Artiste associé de la Maison de la Danse de Lyon, Jan Martens vient d’y donner la première française du très attendu « Voice Noise ». Il délaisse cette fois la pure virtuosité pour une chorégraphie à « l’approche plus sensorielle ». Conçue tel un concept album, cet opus ciselé dévoile une bande-son faite de voix peu connues. L’écoute passe d’une protest-song italienne (« Bella ciao sul femminicidio ») au folk, de la musique médiévale à des effets de voix pas loin des borborygmes.

Le chorégraphe ne cherche jamais à illustrer les partitions, il crée une gestuelle en écho, parfois distancée du rythme, souvent en accord. Dans un des plus beaux passages, sur un chant indien de Kesarbai Kerkar, les solistes paraissent flotter sur un miroir d’eau – en fait un plateau de danse subtilement éclairé. Jan Martens et ses interprètes ont développé tout un travail des bras pour donner à voir des lignes de corps. Parfois une soliste s’emballe, ici l’exceptionnelle Courtney May Robertson parcourue de spasmes chorégraphiques.

Palette de nuances

D’apparence simple dans sa construction, « Voice Noise » se révèle au fil des minutes d’une incroyable richesse dans sa chorégraphie.
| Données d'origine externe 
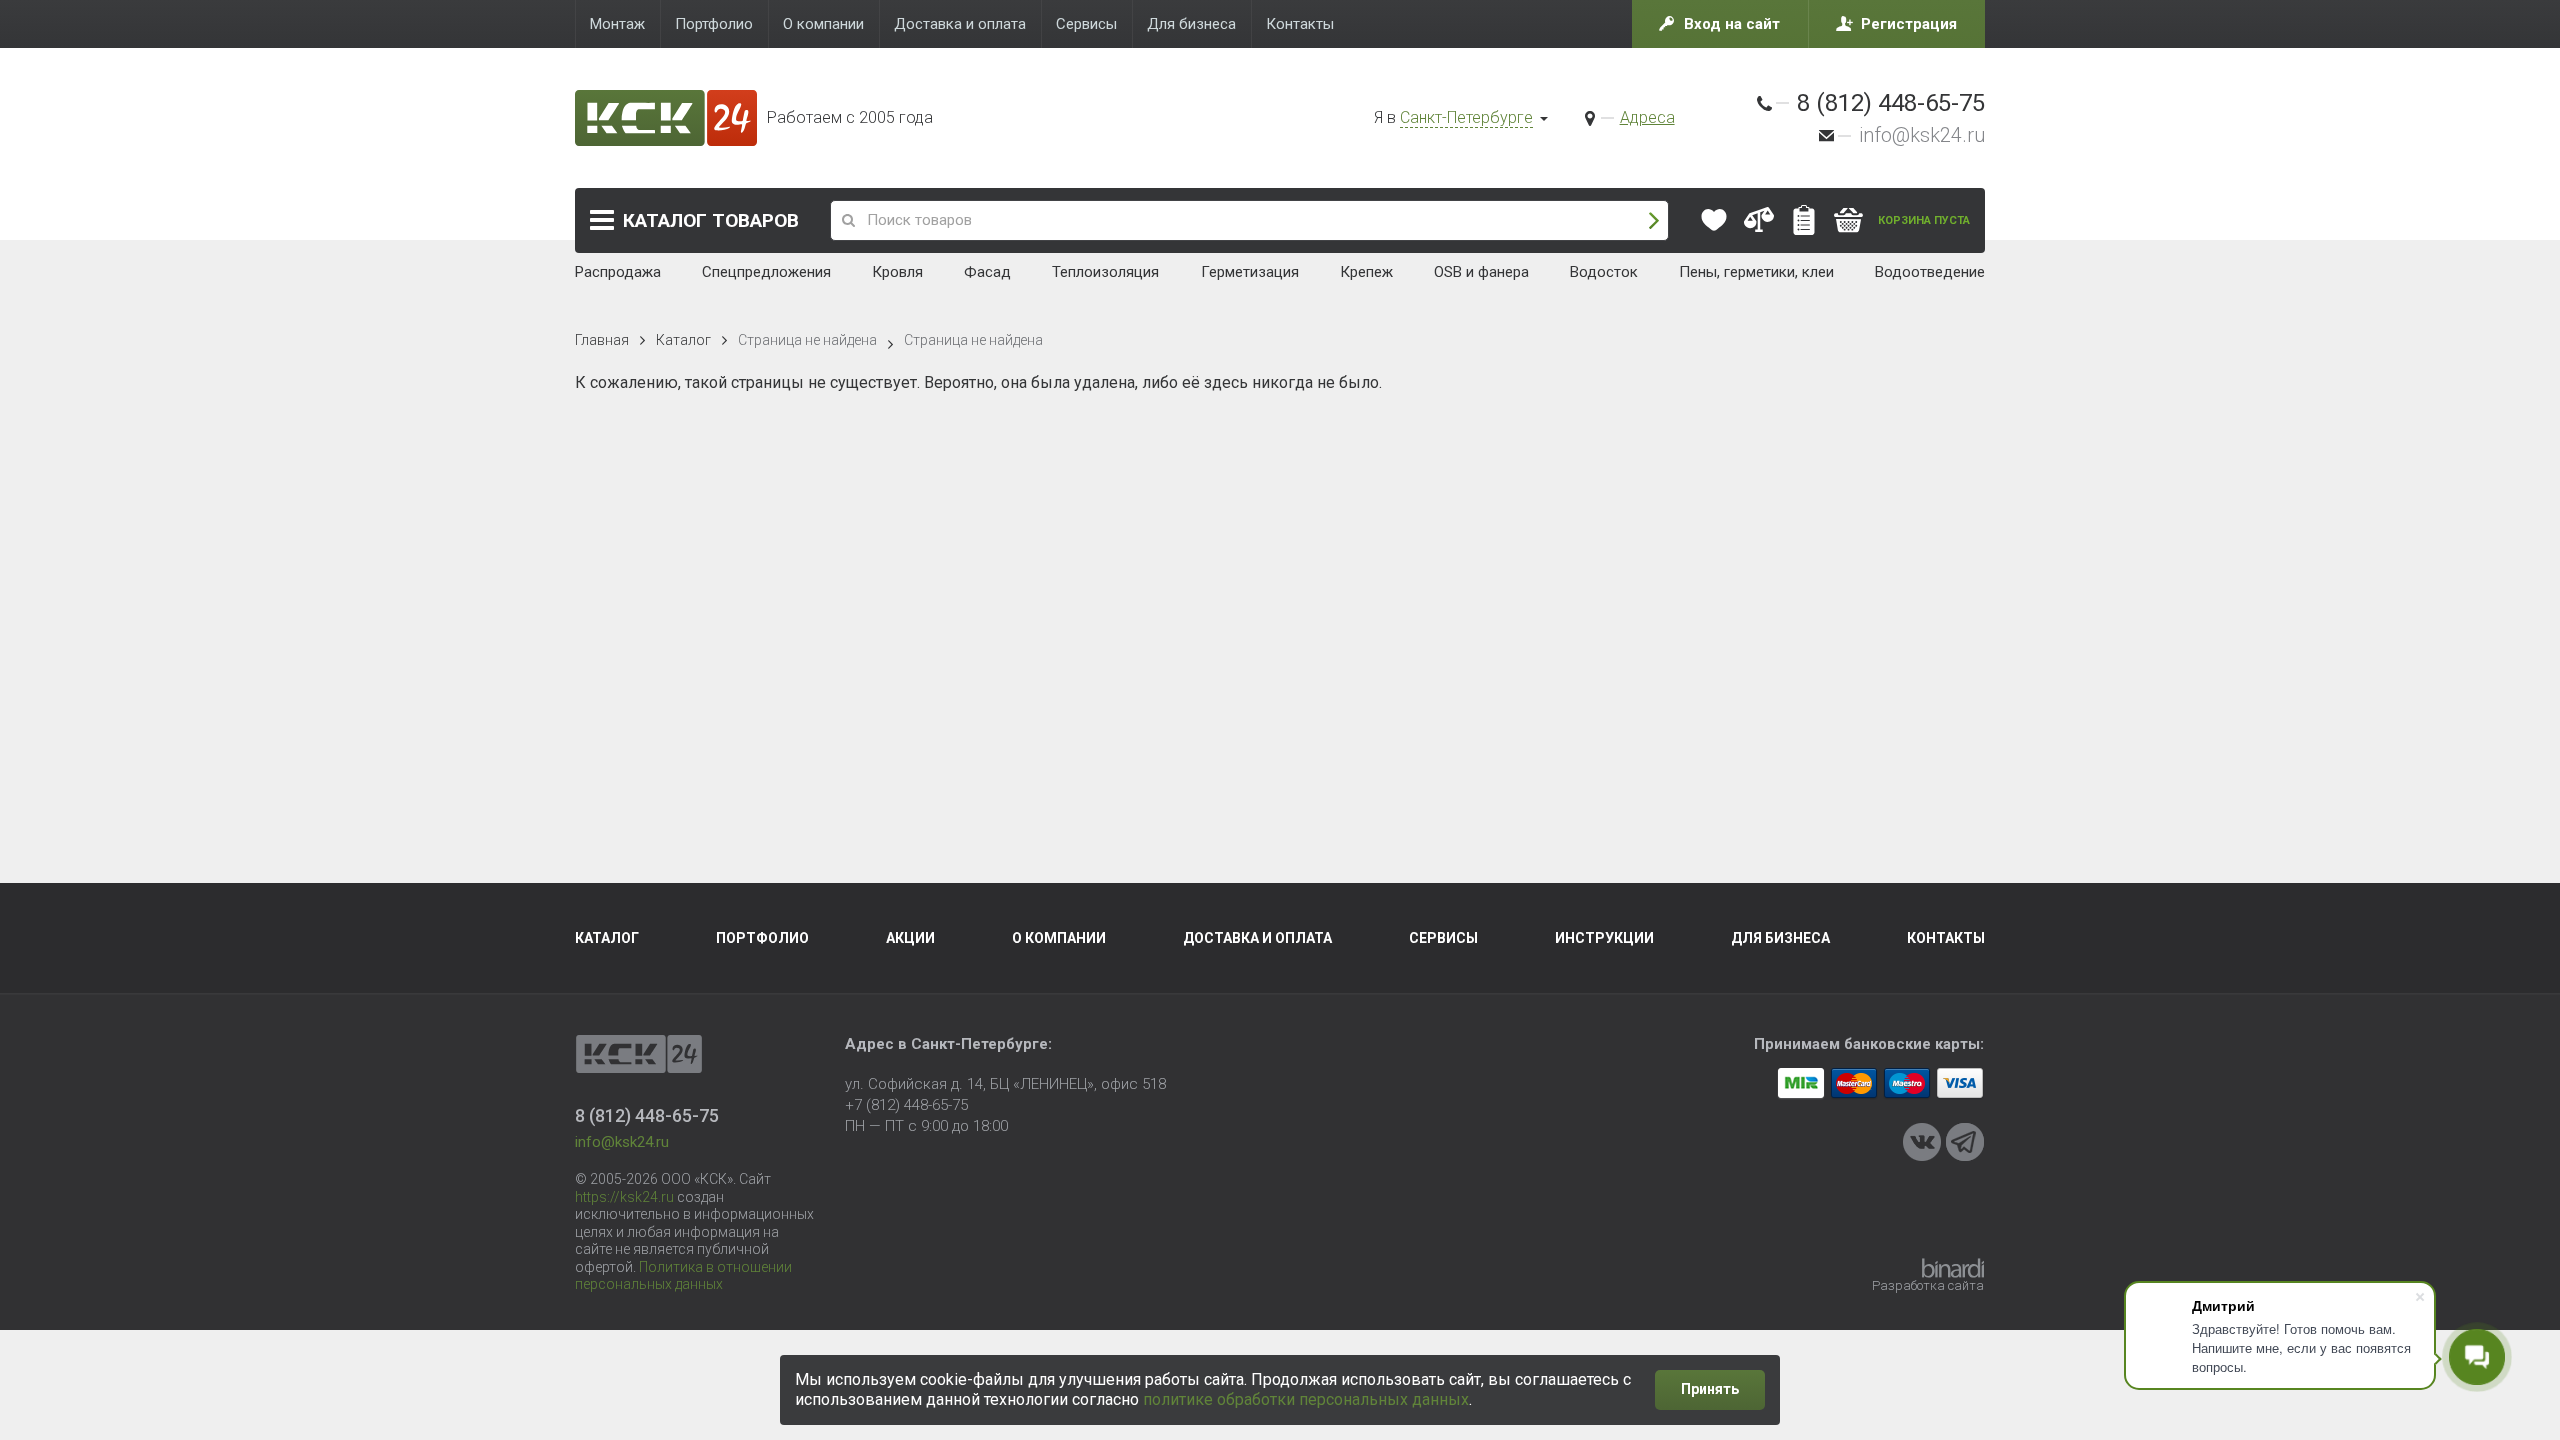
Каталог (711, 220)
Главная (602, 340)
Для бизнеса (1780, 938)
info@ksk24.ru (1922, 135)
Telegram (1965, 1142)
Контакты (1946, 938)
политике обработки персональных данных (1306, 1399)
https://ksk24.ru (624, 1197)
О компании (1059, 938)
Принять (1710, 1389)
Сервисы (1443, 938)
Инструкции (1604, 938)
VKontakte (1922, 1142)
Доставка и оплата (1257, 938)
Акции (910, 938)
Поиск (1654, 220)
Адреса (1647, 117)
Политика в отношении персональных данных (683, 1276)
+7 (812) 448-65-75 (906, 1105)
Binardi (1953, 1268)
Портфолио (762, 938)
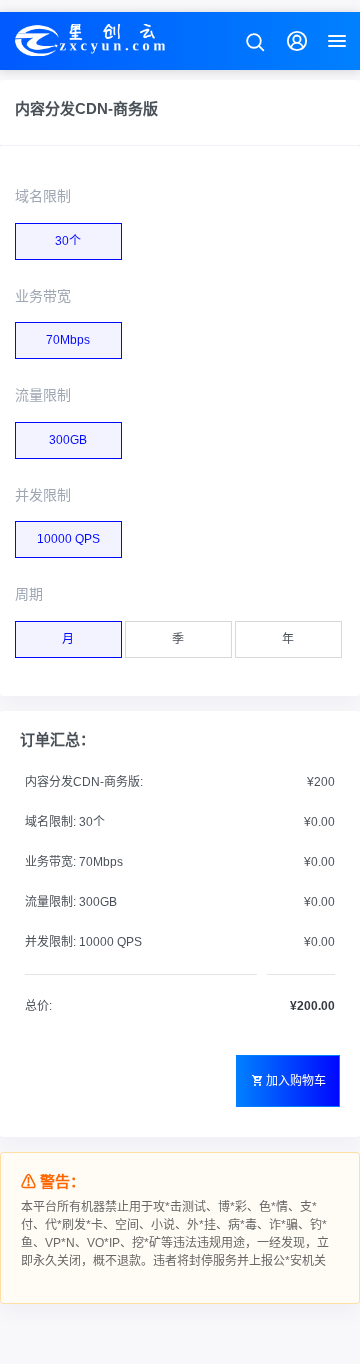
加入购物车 (296, 1081)
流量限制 (43, 395)
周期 (29, 594)
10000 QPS (68, 539)
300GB (68, 440)
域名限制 (43, 196)
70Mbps (68, 340)
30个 (68, 241)
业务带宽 (43, 296)
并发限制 (43, 495)
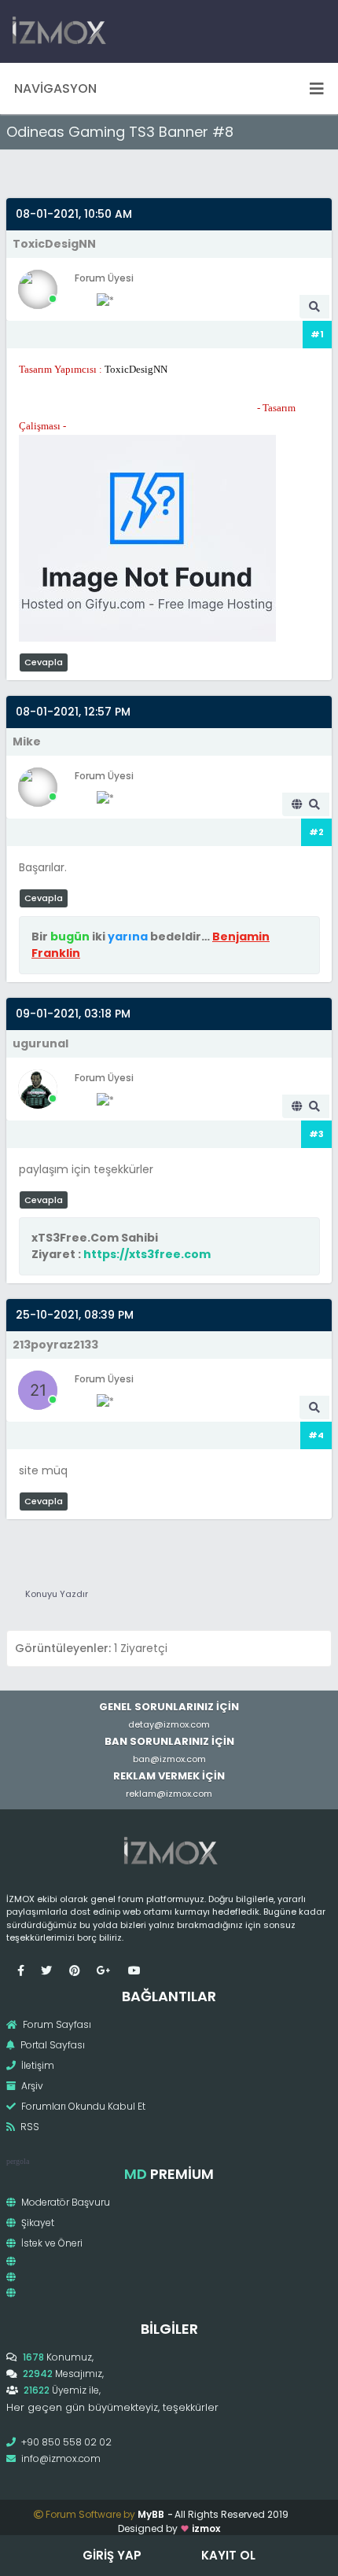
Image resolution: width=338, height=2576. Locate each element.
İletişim (36, 2065)
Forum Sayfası (55, 2024)
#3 (316, 1134)
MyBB (151, 2514)
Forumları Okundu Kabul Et (82, 2106)
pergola (17, 2161)
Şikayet (36, 2222)
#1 (317, 334)
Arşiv (31, 2085)
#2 (316, 832)
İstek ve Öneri (51, 2243)
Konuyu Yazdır (56, 1594)
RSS (28, 2126)
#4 (316, 1435)
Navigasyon (55, 88)
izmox (206, 2528)
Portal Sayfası (51, 2045)
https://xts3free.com (147, 1254)
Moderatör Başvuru (64, 2202)
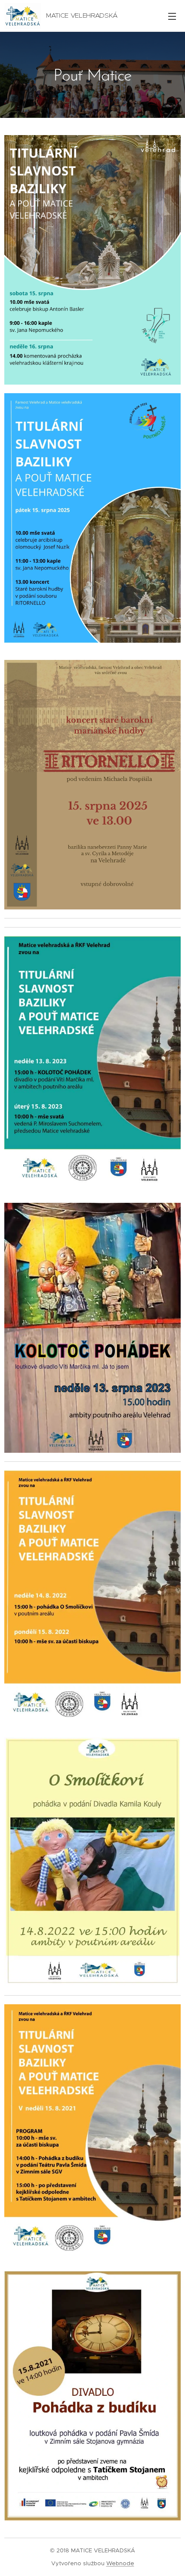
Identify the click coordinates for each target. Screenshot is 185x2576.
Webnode (120, 2563)
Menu (172, 16)
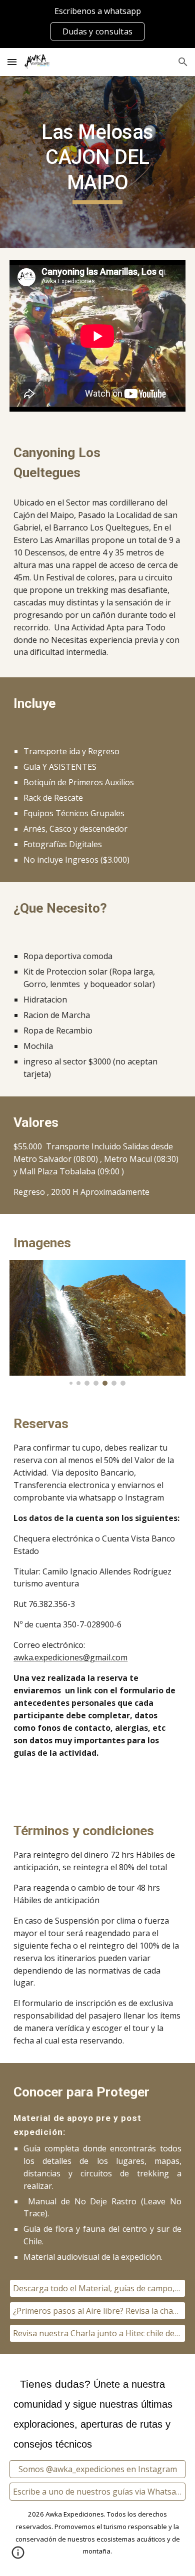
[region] (97, 24)
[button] (12, 61)
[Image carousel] (98, 1322)
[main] (98, 162)
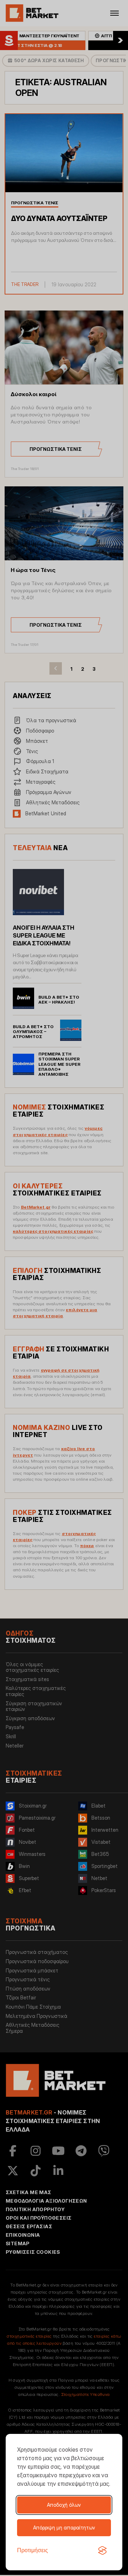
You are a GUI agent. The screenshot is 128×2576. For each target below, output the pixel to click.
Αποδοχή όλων (64, 2505)
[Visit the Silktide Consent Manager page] (102, 2550)
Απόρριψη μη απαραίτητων (64, 2527)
Une séquence déploie ainsi une danse en canon bien dans la manière Martens dont les protagonistes défont progressivement le bel ordonnancement en décalant l’unisson. « Voice Noise » affirme sa singularité, délicatement féministe dans ce choix de compositrices, définitivement à part dans ce format de solos comme démultipliés.

Affichant une palette de nuances du contemplatif au rugueux, prenant même le risque de perdre quelques spectateurs en chemin, la chorégraphie ne s’interdit rien. Y compris de finir en silence. Une autre façon, après tout, de faire entendre ces corps dansants.